Left to right: Jack Brisson, T Cooper, Porter Fox, Carolyn Orosz, & Stephen Snyder
Reunion weekend at Middlebury College brings together alumni from far and wide, and to celebrate the occasion New England Review is hosting a reading for five Middlebury College faculty and alumni authors. Please join us for this free event on Saturday, June 8, 12:30 pm EST, in the Axinn Center at Starr Library, Room 229.
Reading this year will be Stephen Snyder, Kawashima Professor of Japanese Studies and Dean of Language Schools, along with a range of accomplished alumni, including Jack Brisson (’19), T Cooper (’94), Porter Fox (’94), and Carolyn Orosz (’15).

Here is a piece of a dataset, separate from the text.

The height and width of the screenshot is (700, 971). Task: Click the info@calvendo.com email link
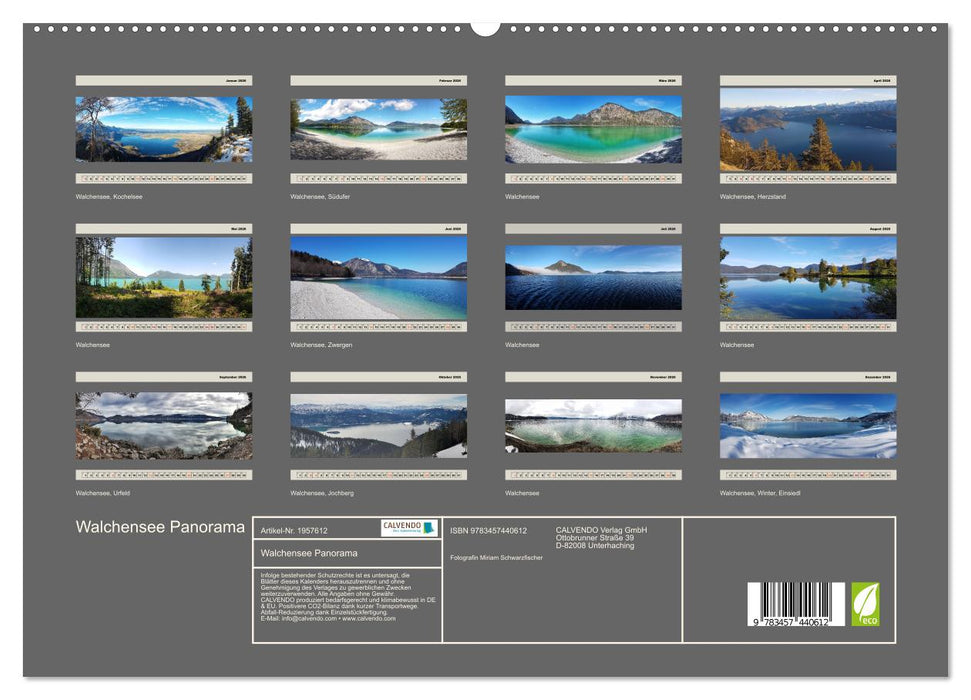pyautogui.click(x=309, y=617)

They will read poems, stories, essays, translations, and more. Their books will be available at the College bookstore throughout the weekend.
Jack Brisson ’19 is a writer from Vermont who published his debut story in New England Review’s emerging writers issue in 2023. He currently teaches creative writing at Virginia Commonwealth University and has received support from Bread Loaf Writers’ Conference and Bread Loaf Translators’ Conference. He is at work on a novel.

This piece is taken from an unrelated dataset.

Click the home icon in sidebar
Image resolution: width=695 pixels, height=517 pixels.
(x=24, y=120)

T Cooper ’94 is an author, television writer/producer, journalist, and filmmaker whose groundbreaking work has been pushing boundaries in print and on screen for more than twenty years. Most recently, he served as executive producer and writer for five seasons on the TV series The Blacklist (NBC). He is the author of nine books, including two bestselling novels—The Beaufort Diaries (Melville House) and Lipshitz Six, or Two Angry Blondes (Penguin)—and a nonfiction title, Real Man Adventures (McSweeney’s). His feature documentary Man Made won fourteen Best Documentary Jury and Audience Awards, in addition to a Sundance Institute Grant. He is a professor of English and creative writing at Emory University.
Porter Fox ’94 was born in New York and raised on the coast of Maine. He is the author of four nonfiction books, including Category Five (forthcoming from Little, Brown in September 2024) and The Last Winter (Little, Brown). He lives, writes, teaches, and edits the award-winning literary travel writing journal Nowhere in Upstate New York. His writing has been published in the New Yorker, Paris Review, Best American Travel Writing, and others. He was a 2016 MacDowell Colony fellow and in 2023 he received a Thomas and Barbara Putnam MacDowell Fellowship. He teaches at Columbia University School of the Arts.
Carolyn Orosz ’15 lives and writes in Middlebury, Vermont. She received her MFA in poetry from the University of Wisconsin-Madison where she was managing editor of Devil’s Lake. Her work has appeared or is forthcoming in Gulf Coast, Southeast Review, 32 Poems, Copper Nickel, Nashville Review, Poetry Northwest, Colorado Review, and elsewhere. She has received support from the Vermont Studio Center, Bread Loaf Writers’ Conference, and MacDowell. She is currently a poetry reader for the New England Review.
Stephen Snyder, Kawashima Professor of Japanese Studies and Dean of Language Schools at Middlebury College, has translated works by Kenzaburō Ōe, Yu Miri, Natsuo Kirino, and Ryū Murakami, among others. His translation of Yōko Ogawa’s The Memory Police (Pantheon) was a Finalist for the 2019 National Book Award for Translated Literature and for the International Booker Prize. He is also the author of Fictions of Desire: Narrative Form in the Novels of Nagai Kafū (University of Hawai’i Press), and he is currently working on a study of the publishing industry and its effect on literary canons in translation.
Free and open to the public. We look forward to seeing you!